Provided data:
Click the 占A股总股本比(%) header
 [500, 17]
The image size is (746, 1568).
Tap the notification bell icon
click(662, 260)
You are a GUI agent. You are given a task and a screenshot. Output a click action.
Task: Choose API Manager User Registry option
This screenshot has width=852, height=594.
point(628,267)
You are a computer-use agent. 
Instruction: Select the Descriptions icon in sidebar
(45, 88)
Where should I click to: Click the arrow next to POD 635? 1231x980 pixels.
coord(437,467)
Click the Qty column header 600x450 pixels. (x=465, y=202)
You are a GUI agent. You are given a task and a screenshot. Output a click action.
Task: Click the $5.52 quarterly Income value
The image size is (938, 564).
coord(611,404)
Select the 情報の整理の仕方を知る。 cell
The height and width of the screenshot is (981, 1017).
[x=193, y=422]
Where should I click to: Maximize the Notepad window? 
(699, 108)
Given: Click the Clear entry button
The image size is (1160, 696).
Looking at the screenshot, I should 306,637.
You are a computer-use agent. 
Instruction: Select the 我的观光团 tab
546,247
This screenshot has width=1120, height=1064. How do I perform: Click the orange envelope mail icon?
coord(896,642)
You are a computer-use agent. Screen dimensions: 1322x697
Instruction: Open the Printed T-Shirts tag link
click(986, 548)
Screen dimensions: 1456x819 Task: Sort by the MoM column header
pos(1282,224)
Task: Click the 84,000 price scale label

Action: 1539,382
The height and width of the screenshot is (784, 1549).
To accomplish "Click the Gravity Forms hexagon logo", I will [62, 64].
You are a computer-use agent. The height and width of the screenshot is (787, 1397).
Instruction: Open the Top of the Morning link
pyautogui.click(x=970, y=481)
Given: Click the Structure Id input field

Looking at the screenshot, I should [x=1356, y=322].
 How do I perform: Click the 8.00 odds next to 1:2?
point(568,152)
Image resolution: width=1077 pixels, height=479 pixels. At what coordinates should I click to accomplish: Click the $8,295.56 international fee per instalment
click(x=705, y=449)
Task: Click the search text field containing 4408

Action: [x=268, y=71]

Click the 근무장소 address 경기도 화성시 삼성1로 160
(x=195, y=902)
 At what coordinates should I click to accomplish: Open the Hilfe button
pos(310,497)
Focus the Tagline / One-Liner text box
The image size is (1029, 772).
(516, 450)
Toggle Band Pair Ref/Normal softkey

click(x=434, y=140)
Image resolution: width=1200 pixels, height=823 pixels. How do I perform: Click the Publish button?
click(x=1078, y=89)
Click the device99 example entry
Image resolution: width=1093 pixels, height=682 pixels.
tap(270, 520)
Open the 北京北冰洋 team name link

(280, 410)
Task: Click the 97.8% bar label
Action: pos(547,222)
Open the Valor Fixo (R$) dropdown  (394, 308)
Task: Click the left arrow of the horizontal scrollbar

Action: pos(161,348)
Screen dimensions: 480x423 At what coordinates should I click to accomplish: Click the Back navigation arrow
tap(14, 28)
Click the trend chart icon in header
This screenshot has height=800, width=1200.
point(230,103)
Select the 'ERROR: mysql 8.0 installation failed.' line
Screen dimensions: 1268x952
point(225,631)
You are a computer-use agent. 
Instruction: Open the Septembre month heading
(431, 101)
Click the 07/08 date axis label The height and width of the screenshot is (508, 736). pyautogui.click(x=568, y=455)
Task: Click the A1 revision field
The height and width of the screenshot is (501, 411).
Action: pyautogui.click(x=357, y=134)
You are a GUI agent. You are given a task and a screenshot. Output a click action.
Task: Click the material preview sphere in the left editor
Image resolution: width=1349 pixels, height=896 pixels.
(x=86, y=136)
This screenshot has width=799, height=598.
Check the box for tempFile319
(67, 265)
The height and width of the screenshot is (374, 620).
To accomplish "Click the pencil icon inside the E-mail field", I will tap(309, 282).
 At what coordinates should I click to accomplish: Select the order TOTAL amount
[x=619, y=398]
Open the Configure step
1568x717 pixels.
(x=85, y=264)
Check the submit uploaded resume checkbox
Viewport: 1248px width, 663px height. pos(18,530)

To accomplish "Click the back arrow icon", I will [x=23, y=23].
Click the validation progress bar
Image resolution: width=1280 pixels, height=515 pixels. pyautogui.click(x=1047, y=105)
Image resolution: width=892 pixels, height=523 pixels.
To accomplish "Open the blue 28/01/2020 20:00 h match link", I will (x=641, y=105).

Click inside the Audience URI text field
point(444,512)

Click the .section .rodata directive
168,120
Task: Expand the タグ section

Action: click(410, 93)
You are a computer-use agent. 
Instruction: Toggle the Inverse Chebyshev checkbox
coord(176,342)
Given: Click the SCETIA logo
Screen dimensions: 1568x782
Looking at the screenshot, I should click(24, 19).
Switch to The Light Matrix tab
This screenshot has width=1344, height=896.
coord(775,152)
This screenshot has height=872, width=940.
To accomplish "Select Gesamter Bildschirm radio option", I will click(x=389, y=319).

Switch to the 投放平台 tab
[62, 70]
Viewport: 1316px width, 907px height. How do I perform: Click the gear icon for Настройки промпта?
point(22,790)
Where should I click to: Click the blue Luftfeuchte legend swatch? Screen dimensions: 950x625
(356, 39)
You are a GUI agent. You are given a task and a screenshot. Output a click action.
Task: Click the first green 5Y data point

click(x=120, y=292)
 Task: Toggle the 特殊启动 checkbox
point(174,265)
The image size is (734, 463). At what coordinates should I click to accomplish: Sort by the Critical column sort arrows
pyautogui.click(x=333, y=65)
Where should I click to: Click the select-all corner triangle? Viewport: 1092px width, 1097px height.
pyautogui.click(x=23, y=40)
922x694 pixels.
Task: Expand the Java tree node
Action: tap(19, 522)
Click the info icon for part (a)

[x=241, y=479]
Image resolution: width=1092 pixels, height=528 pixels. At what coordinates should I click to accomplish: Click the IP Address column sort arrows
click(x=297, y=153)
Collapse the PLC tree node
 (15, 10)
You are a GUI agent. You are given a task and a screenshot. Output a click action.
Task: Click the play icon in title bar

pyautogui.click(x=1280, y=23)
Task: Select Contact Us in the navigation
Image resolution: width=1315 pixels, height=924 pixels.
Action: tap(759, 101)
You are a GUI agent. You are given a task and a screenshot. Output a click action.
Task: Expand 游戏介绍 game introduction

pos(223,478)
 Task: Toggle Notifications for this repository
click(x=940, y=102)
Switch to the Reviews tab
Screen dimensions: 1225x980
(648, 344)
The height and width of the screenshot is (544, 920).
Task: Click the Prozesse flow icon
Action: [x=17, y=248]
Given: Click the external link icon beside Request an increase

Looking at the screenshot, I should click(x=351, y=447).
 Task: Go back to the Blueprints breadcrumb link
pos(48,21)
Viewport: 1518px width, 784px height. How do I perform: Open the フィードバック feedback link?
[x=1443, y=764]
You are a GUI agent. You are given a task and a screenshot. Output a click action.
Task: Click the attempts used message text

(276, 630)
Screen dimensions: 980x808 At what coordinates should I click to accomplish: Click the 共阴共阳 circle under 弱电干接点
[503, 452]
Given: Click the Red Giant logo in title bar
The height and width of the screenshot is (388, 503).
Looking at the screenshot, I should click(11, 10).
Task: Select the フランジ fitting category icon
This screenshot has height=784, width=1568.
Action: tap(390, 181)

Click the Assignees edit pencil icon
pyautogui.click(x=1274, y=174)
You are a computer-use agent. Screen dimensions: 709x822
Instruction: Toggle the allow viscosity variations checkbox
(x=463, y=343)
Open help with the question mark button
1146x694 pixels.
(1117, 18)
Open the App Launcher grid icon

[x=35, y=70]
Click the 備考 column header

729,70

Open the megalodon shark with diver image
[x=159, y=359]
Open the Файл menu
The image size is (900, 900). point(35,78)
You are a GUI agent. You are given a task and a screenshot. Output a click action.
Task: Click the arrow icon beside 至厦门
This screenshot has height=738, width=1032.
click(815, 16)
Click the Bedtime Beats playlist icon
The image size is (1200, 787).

Exercise brief: The number of lines above where the word "logo" occurs, and only that number, is the answer.

Exercise output: 3